In November 2016, Sokolovskaia says her husband agreed to cosign for their son Alexander Blanarou's Dodge Ram 1500 Crew Cab. The vehicle was purchased new from a dealership for $56,372.97.
Within a year, however, it had been stolen and badly damaged, prompting the family to open a claim with ICBC.
"It caught us by surprise," said Sokolovskaia. "All electronics and everything was [taken] out."
Making payments even after son's death
In October 2017, Blanarou was arrested in Whitehorse on two drug charges. He was granted bail and returned to the Lower Mainland on Oct. 18, 2017.
The family says it didn't know the truck had been stolen from where Blanarou left it parked in Surrey until police called to inform him it had been recovered.
With help from Sokolovskaia, Blanarou opened a claim and took the truck to a mechanic.
The family alleges almost no work was done because ICBC mysteriously ordered repairs to stop after just one month.
Sokolovskaia says the truck also developed a mould issue while sitting in the ICBC yard.
The file was made more complicated when Blanarou was shot and killed on Dec. 28, 2017, in what investigators called a targeted incident.
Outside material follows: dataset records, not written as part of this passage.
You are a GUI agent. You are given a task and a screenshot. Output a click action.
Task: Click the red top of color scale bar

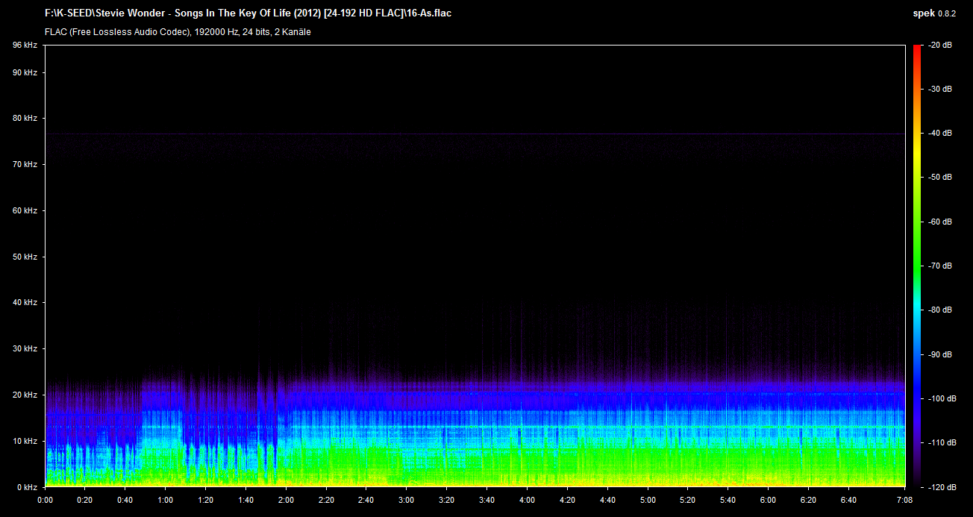click(916, 49)
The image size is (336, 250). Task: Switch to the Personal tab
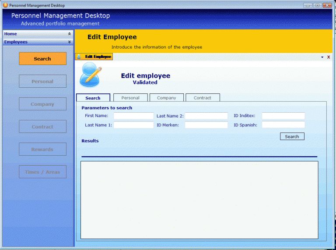(130, 98)
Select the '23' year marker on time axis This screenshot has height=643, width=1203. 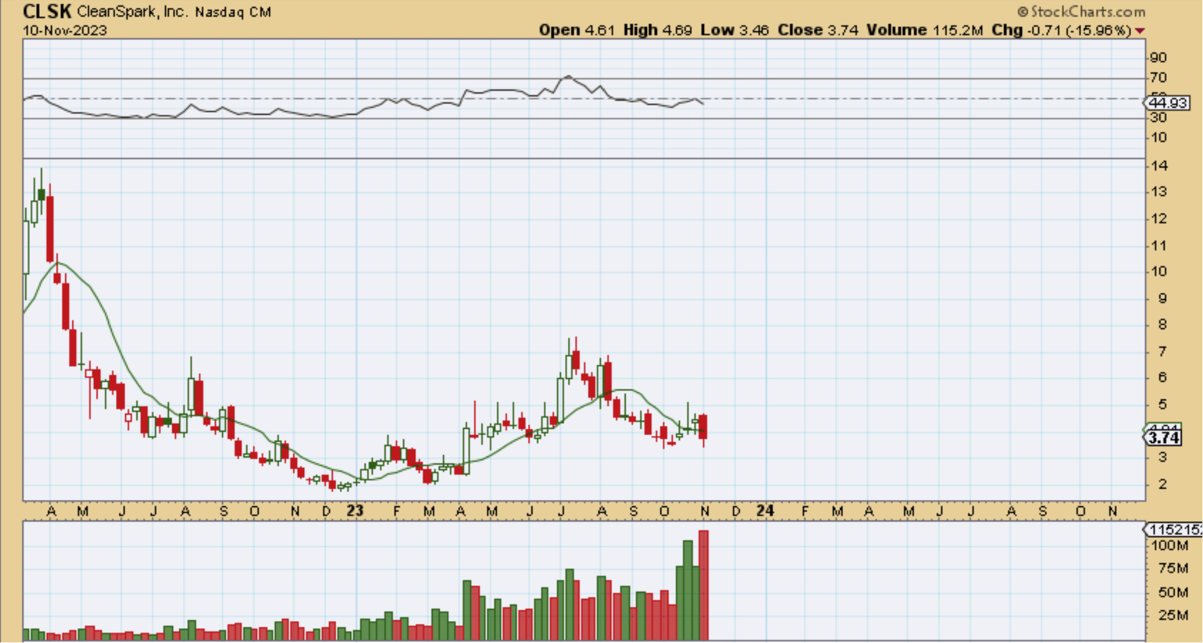point(355,511)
Sokolovskaia says her husband's guarantor status means the couple is stuck making $386 bi-weekly payments on a vehicle she claims is worthless.
As the executor for Blanarou's estate, she took over his ICBC claim — but she says she was greeted with nothing but roadblocks.
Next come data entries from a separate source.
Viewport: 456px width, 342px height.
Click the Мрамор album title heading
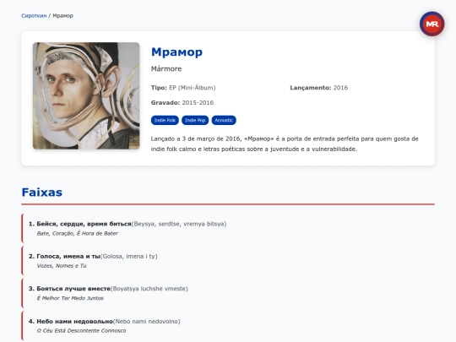point(176,52)
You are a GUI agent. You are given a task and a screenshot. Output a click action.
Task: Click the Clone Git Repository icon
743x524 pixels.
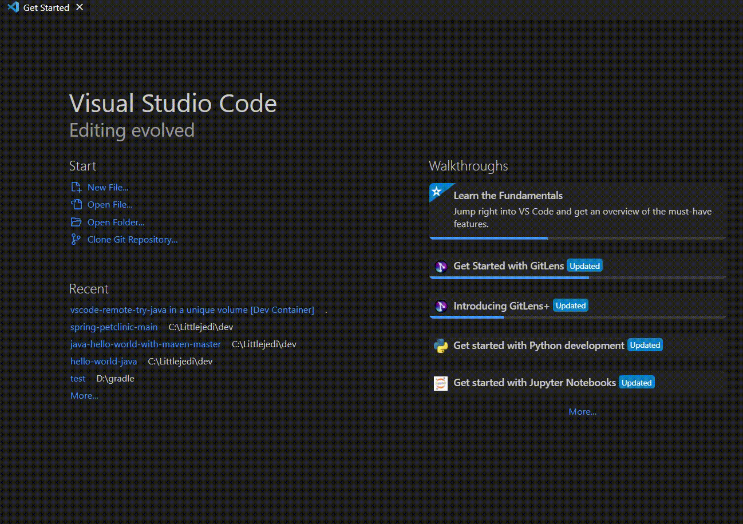tap(76, 240)
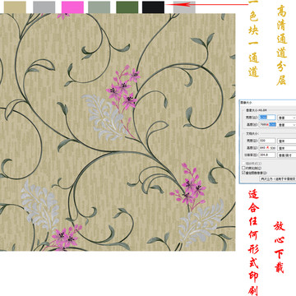Choose the black color block
Viewport: 296px width, 296px height.
153,7
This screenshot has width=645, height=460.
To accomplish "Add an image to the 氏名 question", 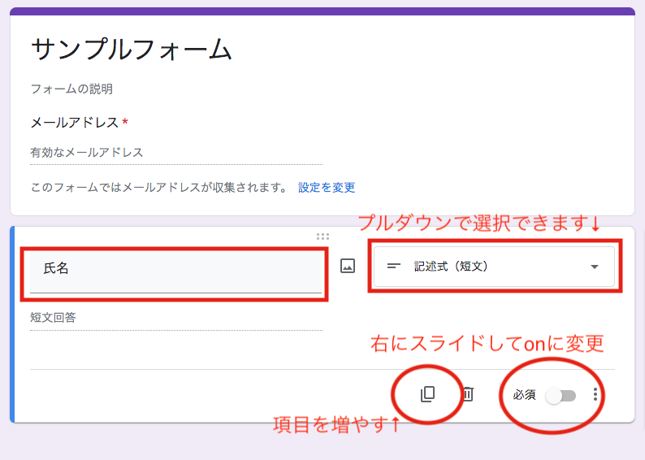I will pyautogui.click(x=348, y=266).
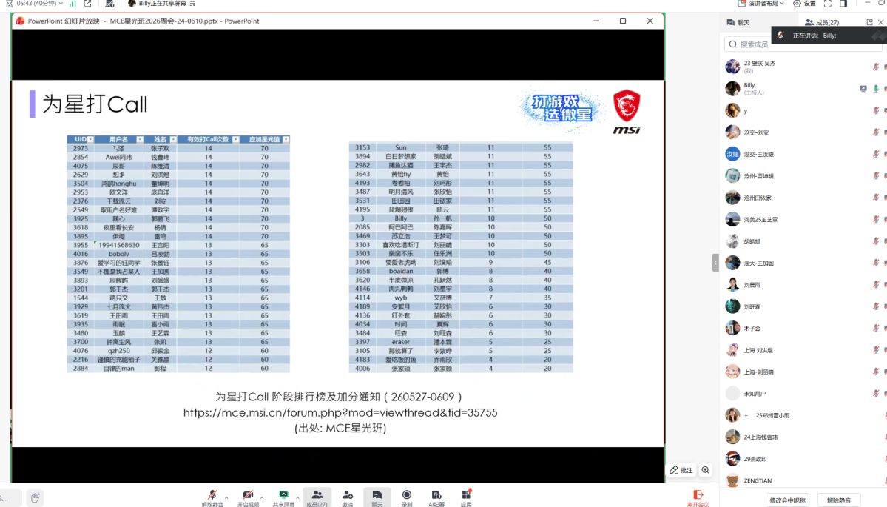The height and width of the screenshot is (507, 887).
Task: Start recording with the 录制 icon
Action: (x=407, y=497)
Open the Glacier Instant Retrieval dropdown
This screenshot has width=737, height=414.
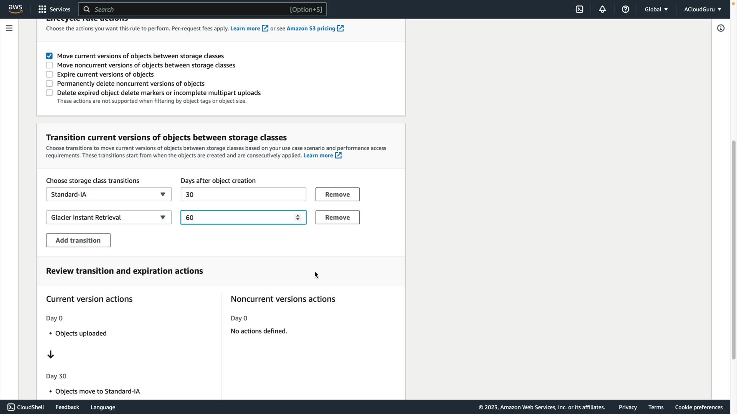[109, 217]
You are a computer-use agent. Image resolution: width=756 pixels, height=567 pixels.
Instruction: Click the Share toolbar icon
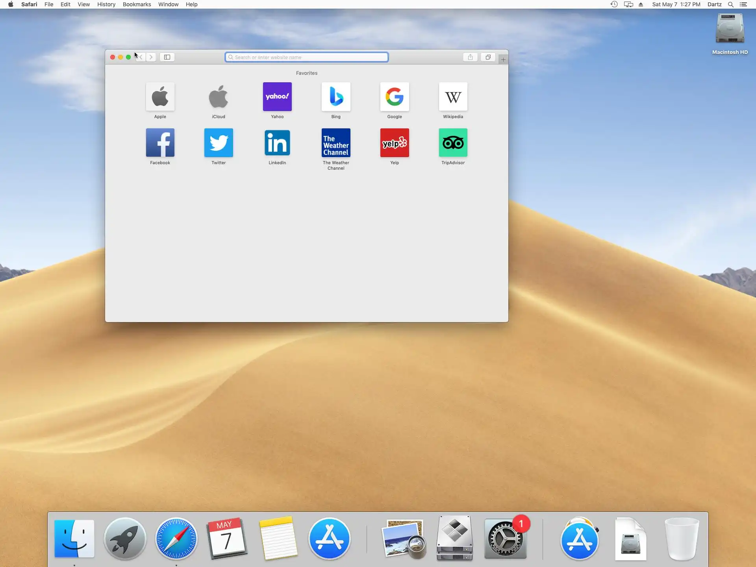click(x=470, y=57)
"They wouldn't talk to me," said Sokolovskaia, "They wanted to speak to Alex."
In an email, ICBC said it could not provide details about the family's claim, because the matter is due before the courts next month.
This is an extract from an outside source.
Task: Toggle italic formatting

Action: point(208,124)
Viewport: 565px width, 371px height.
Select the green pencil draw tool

Seeking indemnity, damages and legal fees
Sokolovskaia, meanwhile, insists ICBC has done nothing to help her until recently.
In July, she says ICBC offered to repair the truck with used parts, but she refused.
In a civil claim file in June 2019, Sokolovskaia alleges the Crown corporation "failed to provide a decision with respect to their investigations and has refused to be bound by the policy of automotive insurance."
She wants ICBC to pay her the truck's original $56,372.97 value, damages for breach of contract, as well as her legal fees.
The public insurer, however, denies that Blanarou was insured when the theft occurred. Documents shared with CBC, however, indicate his policy was set to expire Nov. 5, 2017 — several weeks after the car was recovered.
"I don't want anyone to feel sorry but, I mean, this is just not fair," said Sokolovskaia.
Sokolovskaia says the worry over financial and legal costs of the fight with ICBC coupled with the loss of her son has left her with heart problems.
Her husband is a long-haul trucker and she works in the food and beverage industry.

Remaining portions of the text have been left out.